## Evaluate Accuracy of the Compressed Model
After compression, it’s important to ensure the model maintains its generative capabilities. This step evaluates the compressed model on standard benchmarks.

**Goal**: Verify that compression does not degrade model quality.

**Key Actions**:

- We will create a function called **evaluate** that uses simple_evaluate from LM Eval to test the compressed model.

- Benchmark on multiple datasets:

    - MMLU: General knowledge across subjects.

    - IFeval: Instruction-following tasks.

    - ARC: Logical and scientific reasoning.
    
    - HellaSwag: Commonsense completion.

- Collect metrics like accuracy, accuracy_norm, and task-specific scores.

- Save results as JSON for later comparison.

**Outcome**:

- Quantitative metrics for the compressed model.

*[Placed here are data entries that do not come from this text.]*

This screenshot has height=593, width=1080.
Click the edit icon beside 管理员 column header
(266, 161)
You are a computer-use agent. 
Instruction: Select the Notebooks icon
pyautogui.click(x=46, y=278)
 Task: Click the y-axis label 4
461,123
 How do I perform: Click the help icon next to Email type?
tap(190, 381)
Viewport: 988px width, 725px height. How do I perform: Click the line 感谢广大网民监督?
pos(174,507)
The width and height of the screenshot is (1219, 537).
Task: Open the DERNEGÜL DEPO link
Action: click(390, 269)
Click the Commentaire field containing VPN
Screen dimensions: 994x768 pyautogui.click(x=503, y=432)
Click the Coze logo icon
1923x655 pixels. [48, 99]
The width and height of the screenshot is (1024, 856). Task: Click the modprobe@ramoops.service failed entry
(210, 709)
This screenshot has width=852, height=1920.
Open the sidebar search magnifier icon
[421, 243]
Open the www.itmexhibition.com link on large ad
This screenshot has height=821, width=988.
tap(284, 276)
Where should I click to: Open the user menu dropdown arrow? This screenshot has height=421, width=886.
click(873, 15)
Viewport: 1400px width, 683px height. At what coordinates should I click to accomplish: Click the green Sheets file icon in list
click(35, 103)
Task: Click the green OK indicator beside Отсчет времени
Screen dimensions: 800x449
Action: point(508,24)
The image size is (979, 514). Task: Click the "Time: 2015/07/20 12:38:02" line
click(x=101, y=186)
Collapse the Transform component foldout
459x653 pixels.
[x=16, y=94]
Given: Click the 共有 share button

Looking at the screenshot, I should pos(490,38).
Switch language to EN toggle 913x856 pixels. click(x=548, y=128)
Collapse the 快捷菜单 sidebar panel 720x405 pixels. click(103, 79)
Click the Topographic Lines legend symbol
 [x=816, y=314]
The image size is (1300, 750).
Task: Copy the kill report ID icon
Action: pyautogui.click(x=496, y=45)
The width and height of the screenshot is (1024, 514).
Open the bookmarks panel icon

- Confidence that the model is ready for system-level performance benchmarking.

In [7]:
from lm_eval.utils import make_table
import torch
import json
from typing import Union
from utils import evaluate, save_pickle, load_pickle
!export PYTORCH_CUDA_ALLOC_CONF=expandable_segments:True

huggingface/tokenizers: The current process just got forked, after parallelism has already been used. Disabling parallelism to avoid deadlocks...
	- Avoid using `tokenizers` before the fork if possible
	- Explicitly set the environment variable TOKENIZERS_PARALLELISM=(true | false)


In [8]:
device = "cuda" if torch.cuda.is_available() else "cpu"
device

'cuda'

## Define evaluation benchmarking datasets
The following benchmark datasets can be used for evaluating on multiple tasks:
- MMLU: General knowledge across 57 subjects
- IFeval: Instruction-following capability
- ARC: Logical & scientific reasoning
- HellaSwag: Commonsense completion


In [9]:
# define tasks you want to evaluate the model on
tasks = [
    "mmlu",
    "arc_easy",
    "hellaswag",
    "ifeval"
]

### Evaluating the Compressed Model with `simple_evaluate`

`simple_evaluate` is the **main entry point** in LM Evaluation Harness to evaluate a model across one or multiple benchmark datasets. It handles:

1. Wrapping your model (or creating an LM object) to provide a **standardized interface**.
2. Preparing inputs and optionally applying **few-shot examples** or **chat/instruction templates**.
3. Running the model on benchmark tasks and collecting outputs.
4. Computing **evaluation metrics** (accuracy, accuracy_norm, etc.) for each task.
5. Returning a **results dictionary** that includes task-level metrics and model configuration info.

We have wrapped **simple_evaluate** in a helper function **evaluate** which can be found in [utils.py](utils.py).

**Key concepts:**

- **LM object**:  
  LM Evaluation Harness wraps all models (Hugging Face, custom, or preloaded) in an `LM` object. This object provides a consistent interface (`loglikelihood`, `generate`, etc.) regardless of model backend.

- **model_args**:  
  Optional dictionary or string containing model-specific arguments (e.g., temperature, top-k, top-p). Ignored if passing a pre-wrapped LM object.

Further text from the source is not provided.